- **YOUR INSTRUCTIONS**
Repeat every record exactly.

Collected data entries
※

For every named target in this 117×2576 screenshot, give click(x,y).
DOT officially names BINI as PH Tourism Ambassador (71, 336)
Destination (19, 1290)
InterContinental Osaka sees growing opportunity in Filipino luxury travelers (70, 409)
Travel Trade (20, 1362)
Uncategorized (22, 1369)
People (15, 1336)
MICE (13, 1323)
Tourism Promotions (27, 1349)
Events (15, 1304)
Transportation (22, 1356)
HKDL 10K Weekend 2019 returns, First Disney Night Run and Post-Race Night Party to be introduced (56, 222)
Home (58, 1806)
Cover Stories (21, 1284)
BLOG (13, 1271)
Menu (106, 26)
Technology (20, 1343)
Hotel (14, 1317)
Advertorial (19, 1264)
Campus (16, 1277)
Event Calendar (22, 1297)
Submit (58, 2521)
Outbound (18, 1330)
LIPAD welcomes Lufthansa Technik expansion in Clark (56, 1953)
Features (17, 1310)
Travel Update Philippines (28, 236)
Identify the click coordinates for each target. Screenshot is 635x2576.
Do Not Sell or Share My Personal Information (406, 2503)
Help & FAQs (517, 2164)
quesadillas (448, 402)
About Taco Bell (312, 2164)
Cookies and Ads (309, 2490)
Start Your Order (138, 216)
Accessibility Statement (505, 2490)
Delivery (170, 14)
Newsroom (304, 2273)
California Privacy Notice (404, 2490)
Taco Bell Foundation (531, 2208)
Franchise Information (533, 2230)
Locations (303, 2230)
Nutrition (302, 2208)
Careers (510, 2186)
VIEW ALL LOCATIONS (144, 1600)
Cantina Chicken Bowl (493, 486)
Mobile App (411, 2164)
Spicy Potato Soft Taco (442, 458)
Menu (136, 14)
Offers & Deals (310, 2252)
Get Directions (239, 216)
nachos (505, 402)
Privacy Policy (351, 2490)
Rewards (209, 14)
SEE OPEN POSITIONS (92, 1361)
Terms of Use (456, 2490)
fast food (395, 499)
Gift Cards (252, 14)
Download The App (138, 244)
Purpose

※

- **ANSWER**
For every named target in this 117×2576 screenshot, give click(x,y).
DOT officially names BINI as PH Tourism Ambassador (71, 336)
Destination (19, 1290)
InterContinental Osaka sees growing opportunity in Filipino luxury travelers (70, 409)
Travel Trade (20, 1362)
Uncategorized (22, 1369)
People (15, 1336)
MICE (13, 1323)
Tourism Promotions (27, 1349)
Events (15, 1304)
Transportation (22, 1356)
HKDL 10K Weekend 2019 returns, First Disney Night Run and Post-Race Night Party to be introduced (56, 222)
Home (58, 1806)
Cover Stories (21, 1284)
BLOG (13, 1271)
Menu (106, 26)
Technology (20, 1343)
Hotel (14, 1317)
Advertorial (19, 1264)
Campus (16, 1277)
Event Calendar (22, 1297)
Submit (58, 2521)
Outbound (18, 1330)
LIPAD welcomes Lufthansa Technik expansion in Clark (56, 1953)
Features (17, 1310)
Travel Update Philippines (28, 236)
Identify the click coordinates for each target. Screenshot is 635x2576.
Do Not Sell or Share My Personal Information (406, 2503)
Help & FAQs (517, 2164)
quesadillas (448, 402)
About Taco Bell (312, 2164)
Cookies and Ads (309, 2490)
Start Your Order (138, 216)
Accessibility Statement (505, 2490)
Delivery (170, 14)
Newsroom (304, 2273)
California Privacy Notice (404, 2490)
Taco Bell Foundation (531, 2208)
Franchise Information (533, 2230)
Locations (303, 2230)
Nutrition (302, 2208)
Careers (510, 2186)
VIEW ALL LOCATIONS (144, 1600)
Cantina Chicken Bowl (493, 486)
Mobile App (411, 2164)
Spicy Potato Soft Taco (442, 458)
Menu (136, 14)
Offers & Deals (310, 2252)
Get Directions (239, 216)
nachos (505, 402)
Privacy Policy (351, 2490)
Rewards (209, 14)
SEE OPEN POSITIONS (92, 1361)
Terms of Use (456, 2490)
fast food (395, 499)
Gift Cards (252, 14)
Download The App (138, 244)
Purpose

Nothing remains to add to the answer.